THE COURT: Okay. I'll dismiss the complaint.

You've only got 2 out of 11,000. You're not doing so bad.

We are not insensitive to the overwhelming demands on the time of the district court. We are also aware that the very purpose of its small claims division is to make legal redress quickly and inexpensively available and for that benefit a litigant ought to expect to sacrifice certain of the formalities and some expendable ceremony. But no litigant should be asked to accept justice of a lesser quality than that to be found in any

[177 NJSuper Page 45]

other court. Nor should he be subjected to any process or procedure likely to endanger that quality or make it appear to that litigant that his case is nothing but a poor relative of the more affluent "upper court" brother.

Every case in every court before every judge is to the contesting litigants probably the most important event taking place in their lives at that time. In no other court is the recognition of this fact more important than in the small claims division where the amount involved almost always precludes counsel, as a result of which the need for care and patience by the judge becomes not less important, but more compellingly urgent.

We do not believe these standards were met in this case. As a matter of fact it is impossible for us on this record to discern (1) what the terms of the contract sued upon were and (2) who breached them and to what extent. This is without regard to such considerations as orderly procedure (at the very least with respect to whose obligation it is to proceed with the proofs), burdens of proof and the availability (or unavailability) of presumptions. In the circumstances here present, meaningful review is as impossible as is our ability to assure the litigants that the quality of justice did not suffer.

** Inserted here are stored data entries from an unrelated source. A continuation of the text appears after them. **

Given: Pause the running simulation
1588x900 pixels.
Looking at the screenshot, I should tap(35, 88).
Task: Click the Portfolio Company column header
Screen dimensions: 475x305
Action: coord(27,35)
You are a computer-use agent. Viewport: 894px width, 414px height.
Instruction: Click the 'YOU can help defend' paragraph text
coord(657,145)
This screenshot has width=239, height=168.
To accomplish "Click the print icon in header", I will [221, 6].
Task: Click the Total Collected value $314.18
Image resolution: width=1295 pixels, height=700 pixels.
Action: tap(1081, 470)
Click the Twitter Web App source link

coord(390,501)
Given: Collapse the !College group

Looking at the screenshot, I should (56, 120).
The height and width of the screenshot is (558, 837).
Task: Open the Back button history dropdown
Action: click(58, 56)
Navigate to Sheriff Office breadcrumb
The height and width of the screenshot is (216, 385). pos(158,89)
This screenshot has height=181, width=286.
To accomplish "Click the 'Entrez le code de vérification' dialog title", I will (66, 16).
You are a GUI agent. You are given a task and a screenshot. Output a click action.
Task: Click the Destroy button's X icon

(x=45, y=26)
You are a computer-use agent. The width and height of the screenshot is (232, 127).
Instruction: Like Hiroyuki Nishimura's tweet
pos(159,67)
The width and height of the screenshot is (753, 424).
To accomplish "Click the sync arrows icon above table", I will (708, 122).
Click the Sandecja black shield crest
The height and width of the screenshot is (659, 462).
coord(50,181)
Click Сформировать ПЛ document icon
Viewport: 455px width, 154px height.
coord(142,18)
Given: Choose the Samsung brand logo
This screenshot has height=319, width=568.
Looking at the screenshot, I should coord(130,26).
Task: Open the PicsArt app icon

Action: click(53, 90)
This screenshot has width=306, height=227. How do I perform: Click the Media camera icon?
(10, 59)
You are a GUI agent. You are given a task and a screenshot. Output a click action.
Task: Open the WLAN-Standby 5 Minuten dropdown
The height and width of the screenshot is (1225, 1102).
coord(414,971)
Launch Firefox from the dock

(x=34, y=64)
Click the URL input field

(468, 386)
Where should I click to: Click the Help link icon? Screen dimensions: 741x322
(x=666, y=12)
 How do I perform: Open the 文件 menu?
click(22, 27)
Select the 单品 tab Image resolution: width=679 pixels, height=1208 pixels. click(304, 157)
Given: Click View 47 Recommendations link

Every judge participating in this opinion has practiced in and later sat at one time or another in the county district court. As noted above we are not at all insensitive to the sometimes petty bickering, the frivolous claims, the speech makers, those who cajole or impose or deceive or attempt to deceive, and always the crowded calendars and the exigencies of time. We are confident that in many if not all of the cases, acceptable shortcuts can be utilized to make the difficult burdens of the court manageable at least. For example, the forwarding of a prima facie case in the first instance might easily be accomplished simply by asking the sworn plaintiff whether if he were to testify he would repeat the allegations of his complaint. In that manner, the defendant would know for certain of that with which he was charged, under testimonial oath, and the record would reflect

[177 NJSuper Page 46]

the issues. In cases in which the complaint itself is so lacking in detail as to be essentially meaningless, as in this case, the judge might easily and helpfully first simply inquire, for instance, as to whether the contract was oral or written, what goods or services were promised and the nature of the failed or refused consideration. Such a record would permit an understanding defense to the claim and intelligent review. This approach would also facilitate expeditious inquiry of defendant who might then be asked simply what he had to say in response to this.

Beyond these considerations, we note the total absence of any findings of fact in the matter before us. "Okay. I'll dismiss the complaint." hardly serves the function absolutely required by R. 1:7-4. State v. Singletary , 165 N.J. Super. 421, 424-425 (App.Div.1979), certif. den. 81 N.J. 50 (1979); Kenwood Assocs. v. Englewood Bd. of Adj. , 141 N.J. Super. 1, 4 (App.Div.1976); Reiser v. Simon , 63 N.J. Super. 297, 300-301 (App.Div.1960). This dereliction alone would require reversal.

We reverse and remand for a new trial. No costs.